Liverpool Football Club, traditionally a bastion for success, stability and sound operating practices, has been rocked in recent months.
And all because an American dream in England died almost as quickly as it began.

In February last year, George Gillett Junior and Tom Hicks crossed the Atlantic and walked into Anfield to a typically warm welcome, pledging to be solid, privileged custodians of Britain’s most successful football club.

A year on, these big business buddies are no longer speaking. And a Premier League giant’s future lies on the brink with their fractured and embittered partnership. The new stadium they promised to build remains a distant dream on architects’ drawing boards.

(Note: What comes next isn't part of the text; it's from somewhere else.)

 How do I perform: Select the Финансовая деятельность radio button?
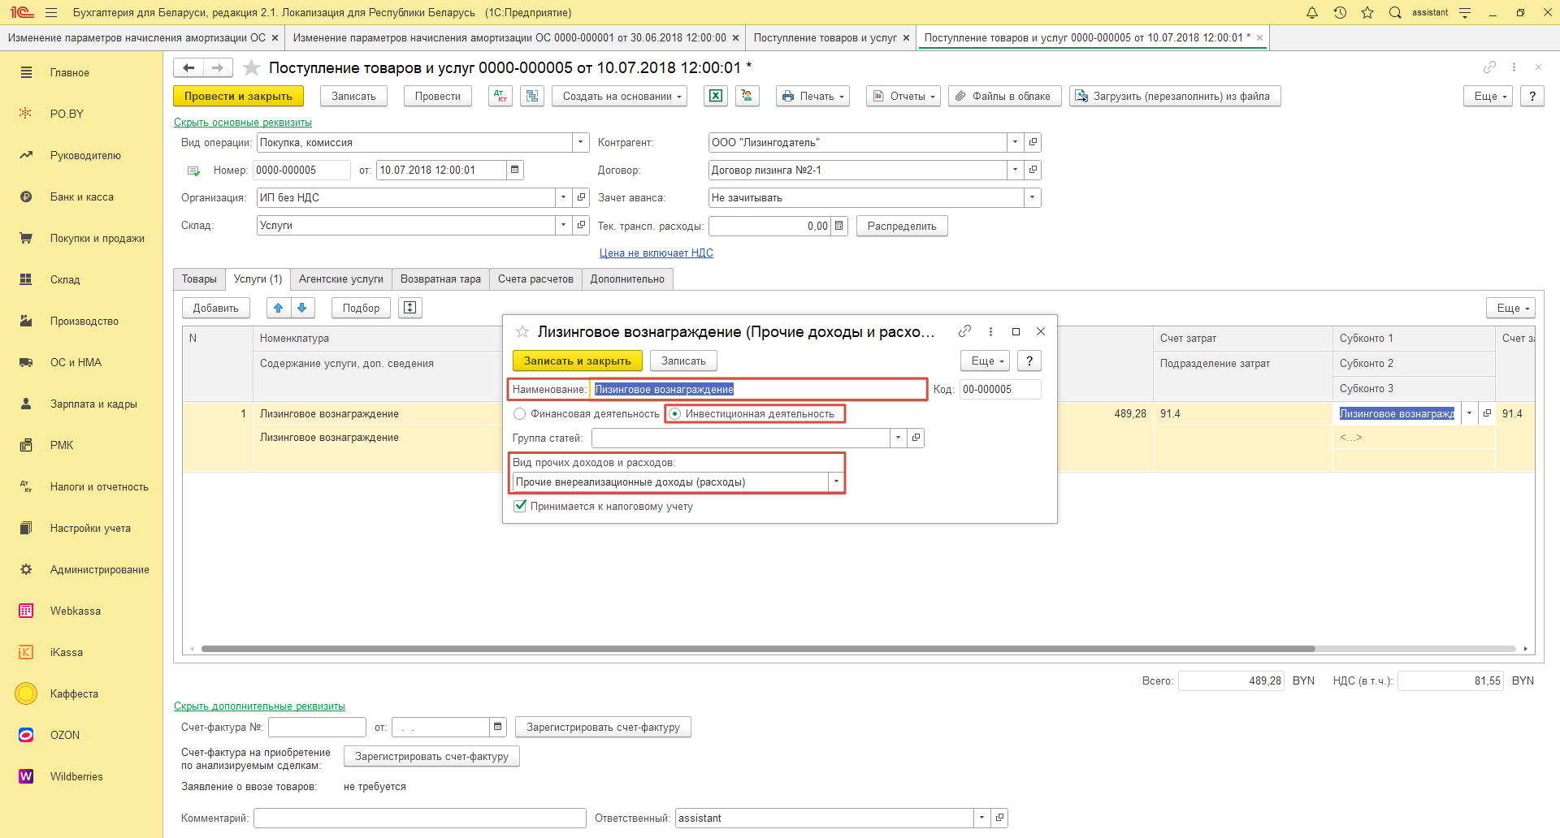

The debts they pledged never to heap upon Liverpool following their leveraged £220m (Dh1.6 billion) buyout are already piling on. The club is now responsible for servicing the £350m refinancing deal concluded last month and duly faces interest payments of £28m a year.

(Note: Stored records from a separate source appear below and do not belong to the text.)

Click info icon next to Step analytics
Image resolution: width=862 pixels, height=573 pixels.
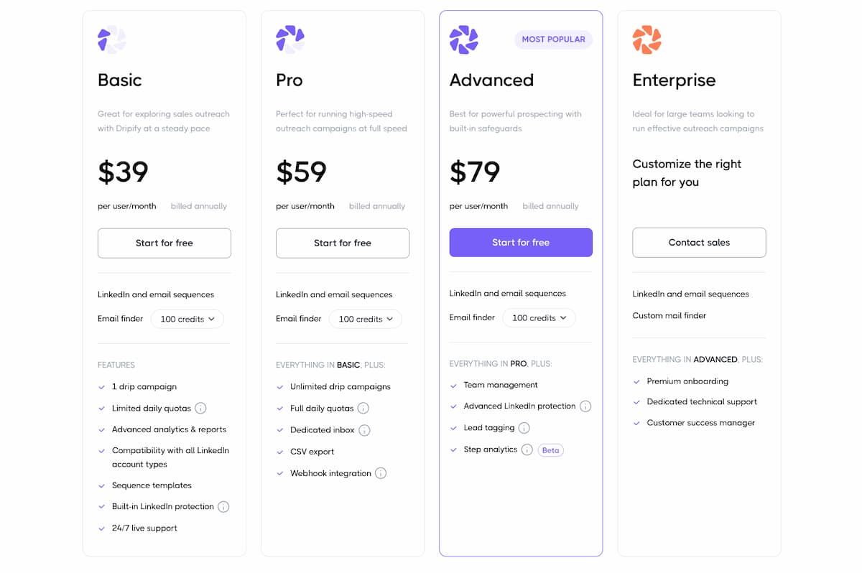[527, 449]
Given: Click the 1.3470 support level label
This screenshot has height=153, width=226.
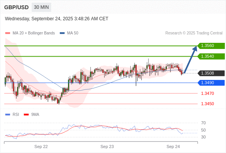Looking at the screenshot, I should tap(207, 93).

Much-loved manager Rafael Benitez has been humiliated and undermined by public admissions from Hicks that they lined up former Germany manager Jurgen Klinsmann to replace him – an admission that infuriated Gillett and saw their growing tensions surface.

And supporters renowned for their passionate vocal backing of the team, rather than a proclivity for condemning owners, are in unprecedented, open revolt. The Kop is demanding the failed Americans leave and allow DIC to become, it trusts, Liverpool’s saviour.

The result of it all is that Gillett wants out – and with DIC offering him an escape route and a personal, up-front profit of £40m, that leaves the ball – or rather one half of it – in Hicks’ court.

But he’s not playing. Or at least he says he isn’t. And if he is playing, then he’s playing hardball.

Hicks has already rejected DIC’s latest £400m offer for the club and with it a personal profit of £25m. He retorts he may buy out Gillett’s share, perhaps veto any Gillett sale to others, or team up with new partners himself after breaking off talks this week with DIC.

Most observers suspect Hicks is simply holding out for a better price. But the Texan talks boldly, insisting he’s at Liverpool for the long term, seemingly happy to ignore the raucous protest calls spilling regularly from the Kop for him to “get out of our club”.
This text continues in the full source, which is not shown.